Но вот наступила торжественная минута. Барятинский встал и, подняв бокал, обратился к Козловскому с короткой речью. Когда Барятинский кончил, Козловский встал и довольно твердым голосом начал:
— По высочайшей его величества воле, я уезжаю от вас, расстаюсь с вами, господа офицеры, — сказал он. — Но считайте меня всегда, как, с вами… Вам, господа, знакома, как, истина — один в поле не воин. Поэтому все, чем я на службе моей, как, награжден, все, как, чем осыпан, великими щедротами государя императора, как, всем положением моим и, как, добрым именем — всем, всем решительно, как… — здесь голос его задрожал, — я, как, обязан одним вам и одним вам, дорогие друзья мои! — И морщинистое лицо сморщилось еще больше. Он всхлипнул, и слезы выступили ему на глаза. — От всего сердца приношу вам, как, мою искреннюю задушевную признательность…

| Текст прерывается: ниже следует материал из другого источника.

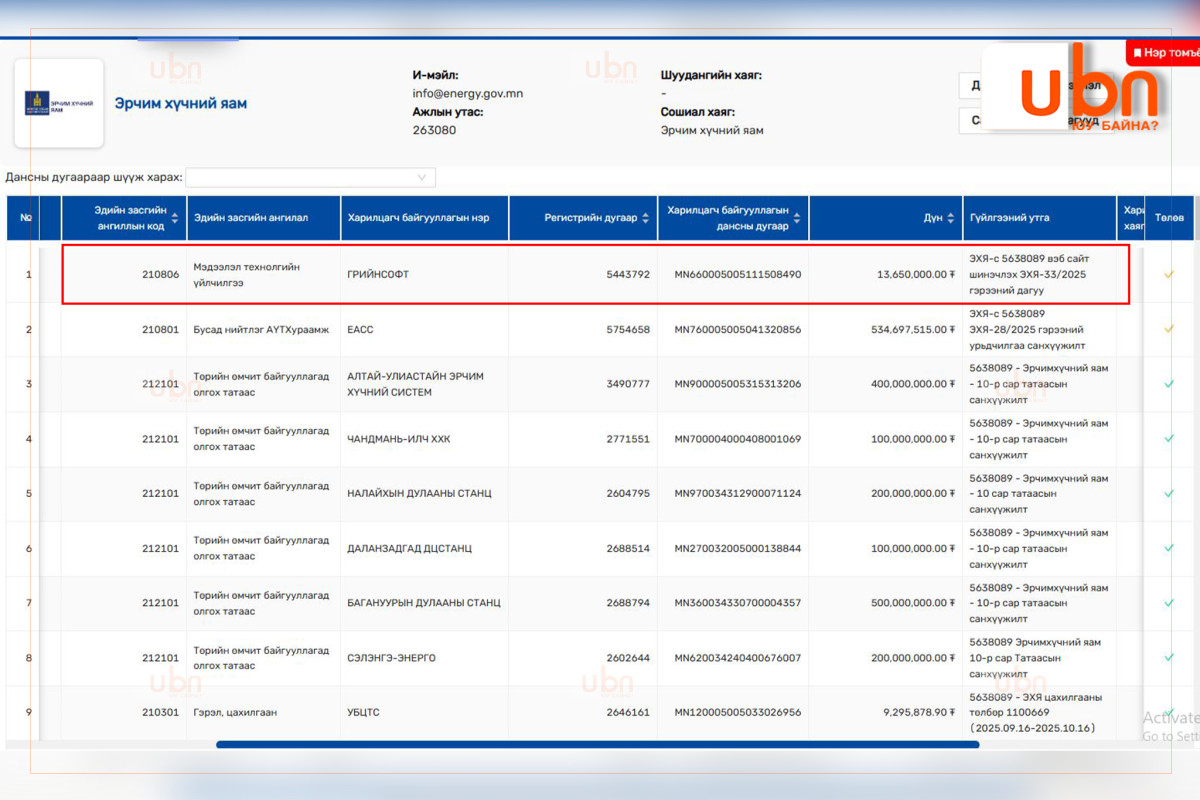Click the status checkmark in row 1
This screenshot has height=800, width=1200.
pos(1168,274)

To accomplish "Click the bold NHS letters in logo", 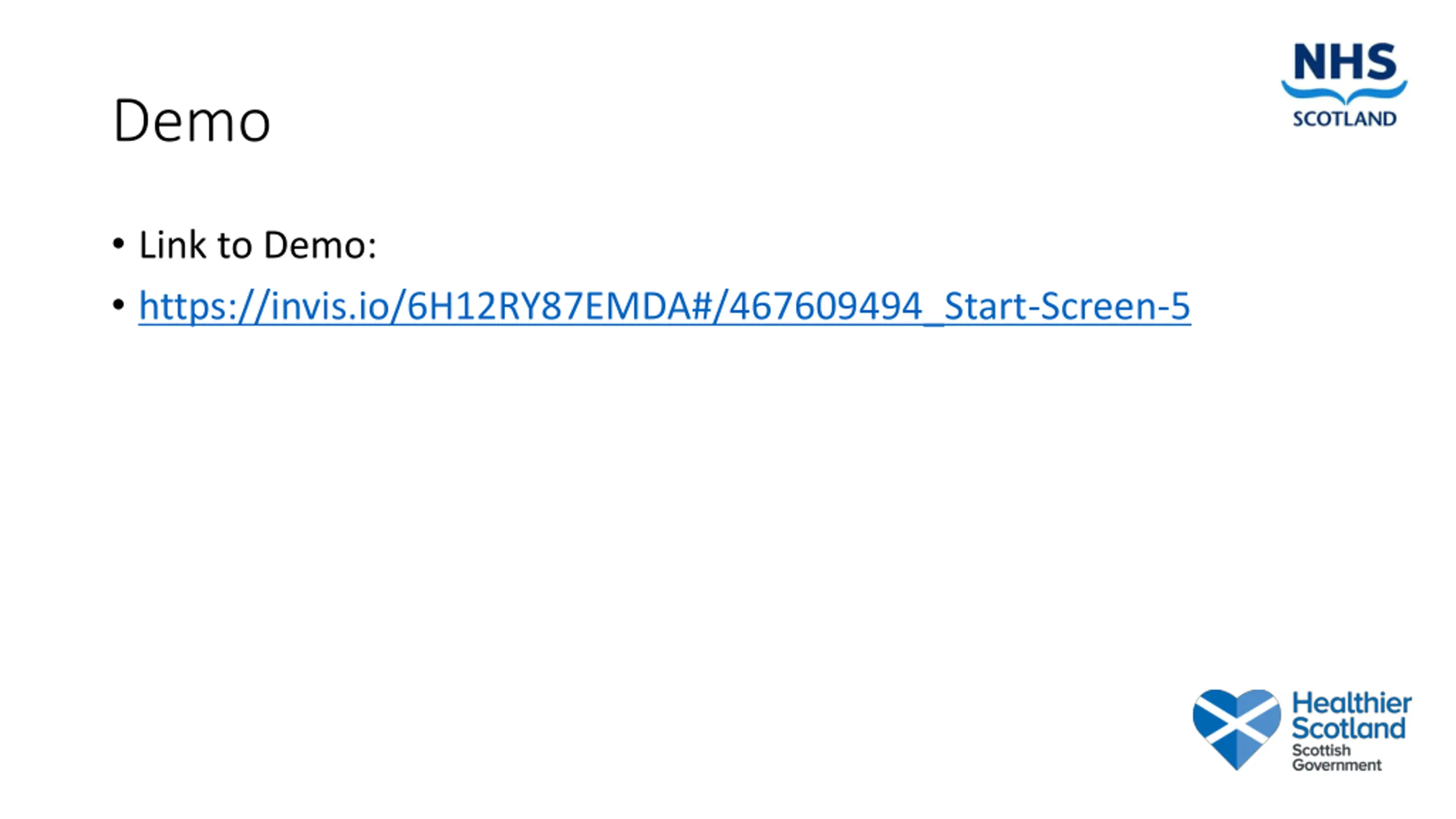I will click(1345, 61).
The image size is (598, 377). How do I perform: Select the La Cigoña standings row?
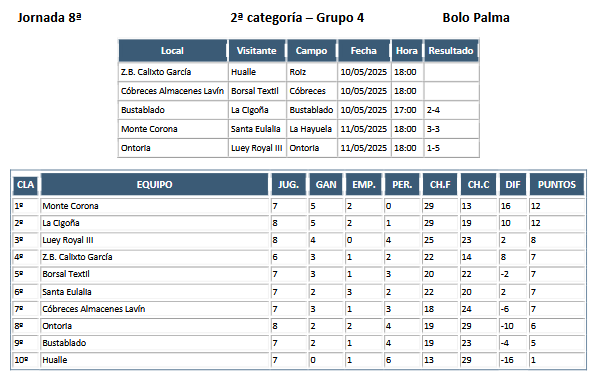298,223
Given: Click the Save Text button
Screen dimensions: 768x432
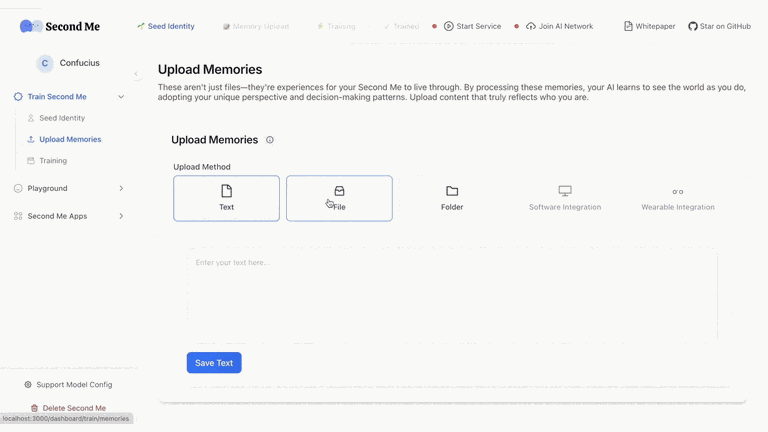Looking at the screenshot, I should [x=214, y=363].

Козловский не мог говорить дальше и, встав, стал обнимать офицеров, которые подходили к нему. Все были растроганы. Княгиня закрыла лицо платком. Князь Семен Михайлович, скривя рот, моргал глазами. Многие из офицеров тоже прослезились. Бутлер, который очень мало знал Козловского, тоже не мог удержать слез. Все это ему чрезвычайно нравилось. Потом начались тосты за Барятинского, за Воронцова, за офицеров, за солдат, и гости вышли от обеда опьяненные и выпитым вином, и военным восторгом, к которому они и так были особенно склонны.

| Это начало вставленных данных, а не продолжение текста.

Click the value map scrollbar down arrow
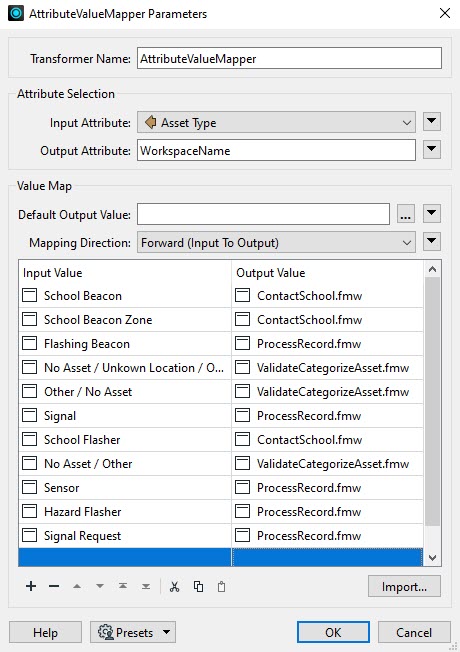Screen dimensions: 460x652 [433, 558]
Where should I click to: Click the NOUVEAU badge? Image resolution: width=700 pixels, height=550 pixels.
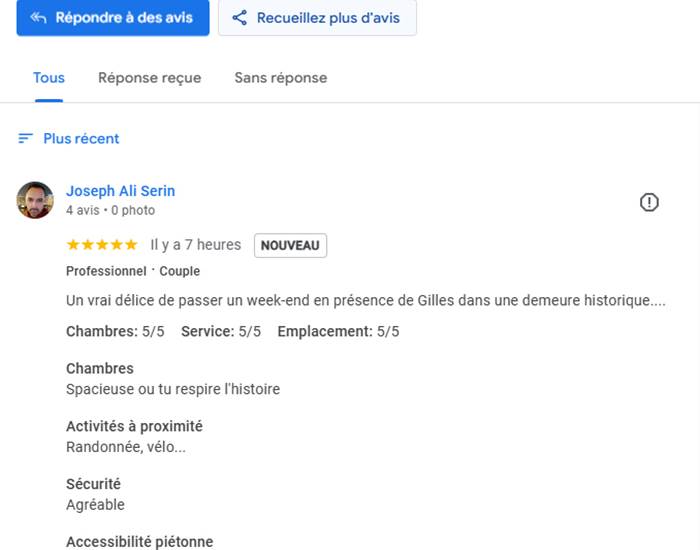[290, 245]
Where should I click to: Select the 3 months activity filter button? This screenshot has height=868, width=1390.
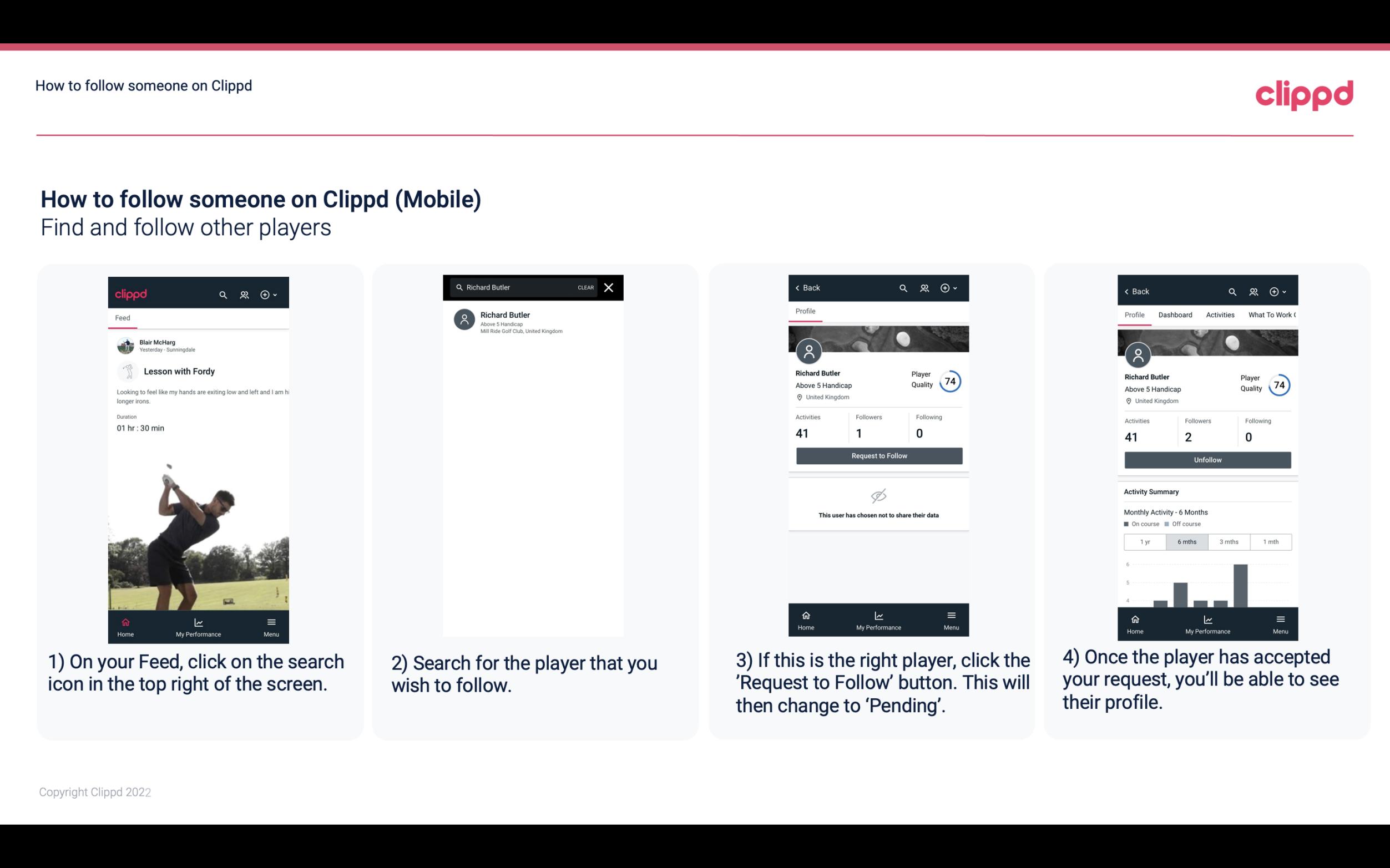tap(1228, 542)
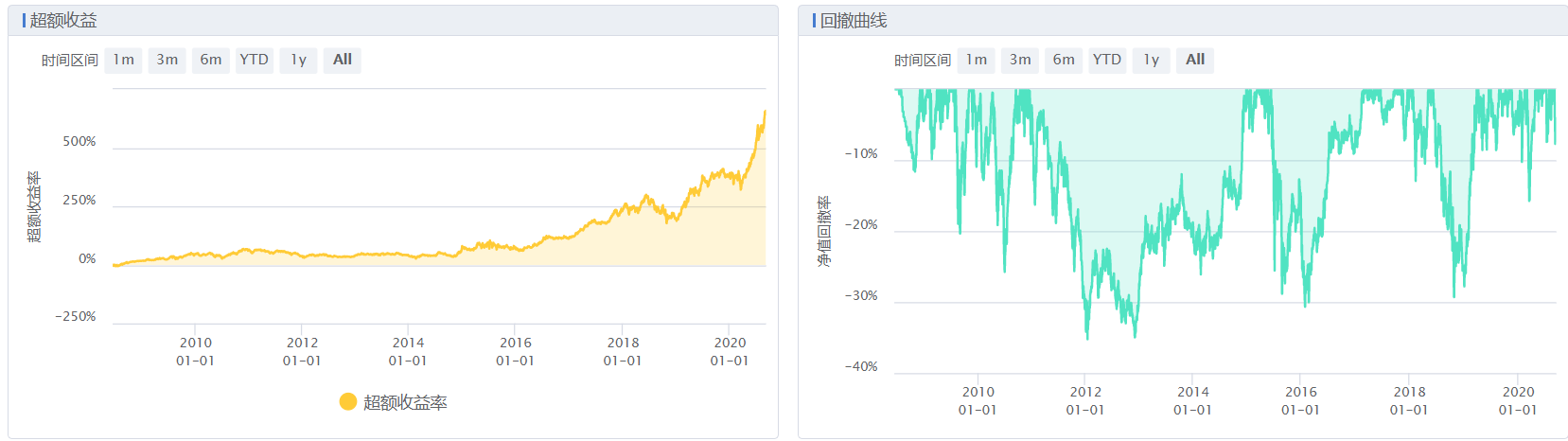Toggle the 超额收益率 legend series
1568x441 pixels.
click(x=405, y=402)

Погода была чудная, солнечная, тихая, с бодрящим свежим воздухом. Со всех сторон трещали костры, слышались песни. Казалось, все праздновали что-то. Бутлер в самом счастливом, умиленном расположении духа пошел к Полторацкому. К Полторацкому собрались офицеры, раскинули карточный стол, и адъютант заложил банк в сто рублей. Раза два Бутлер выходил из палатки, держа в руке, в кармане панталон, свой кошелек, но, наконец, не выдержал и, несмотря на данное себе и братьям слово не играть, стал понтировать.
И не прошло часу, как Бутлер, весь красный, в поту, испачканный мелом, сидел, облокотившись обеими руками на стол, и писал под смятыми на углы и транспорты картами цифры своих ставок. Он проиграл так много, что уж боялся счесть то, что было за ним записано. Он, не считая, знал, что, отдав все жалованье, которое он мог взять вперед, и цену своей лошади, он все-таки не мог заплатить всего, что было за ним записано незнакомым адъютантом. Он бы играл и еще, но адъютант с строгим лицом положил своими белыми чистыми руками карты и стал считать меловую колонну записей Бутлера. Бутлер сконфуженно просил извинить его за то, что не может заплатить сейчас всего того, что проиграл, и сказал, что он пришлет из дому, и когда он сказал это, он заметил, что всем стало жаль его и что все, даже Полторацкий, избегали его взгляда. Это был последний его вечер. Стоило ему не играть, а пойти к Воронцову, куда его звали, «и все бы было хорошо», — думал он. А теперь было не только не хорошо, но было ужасно.